Geography
- Location: Vienības gat. 45, Zemgales priekšpilsēta, LV-1004, Riga, Latvia
- Coordinates: 56°55′20″N 24°05′17″E﻿ / ﻿56.922130°N 24.088044°E

Organisation
- Type: Specialist

Services
- Speciality: Children's hospital

History
- Opened: 1899 (Jugla District), 1981 (Tornakalns District)

Links
- Website: www.bkus.lv
- Lists: Hospitals in Latvia

= Bērnu Klīniskā Universitātes Slimnīca =

Hospital in Riga, Latvia

Bērnu Klīniskā Universitātes Slimnīca (BKUS) is the only specialised children’s hospital in Riga, and is part of the University hospitals of Latvia. (English: Children's Clinical University Hospital)

==History==
The city of Riga established a children's hospital in 1899 with funds provided by a wealthy industrialist, James Armitstead. This hospital was opened on October 2, 1899 with 116 beds. The Riga city 1st Children’s Clinic was opened on March 1, 1981 with 406 beds.

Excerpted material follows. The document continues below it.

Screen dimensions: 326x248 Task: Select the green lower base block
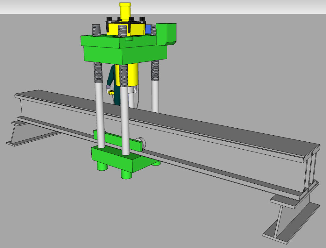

In 2022, there was a building programme which will replace the Emergency Medical Assistance and Observation Department. There will be 32 single wards with individual sanitary facilities, including two intensive therapy wards, two dangerous infection wards, ten infection wards, as well as specially suitable wards for patients with mental disorders, movement disorders, and autistic spectrum disorders. It will also have an Outpatient Health Center with almost 100 doctor reception, examination and procedure rooms.

==Services provided==
It has about 30,000 inpatients episodes and more than 160,000 outpatient visits a year. From January to November 2019, 1,155 children were admitted with injuries due to swallowing foreign objects. There were 225 patients in the hospital's palliative care service in December 2019.

In 2019, it set up 7 digital check-in kiosks, with the Check-In, Flow Manager and Calling software to improve the flow of patients around the hospital services.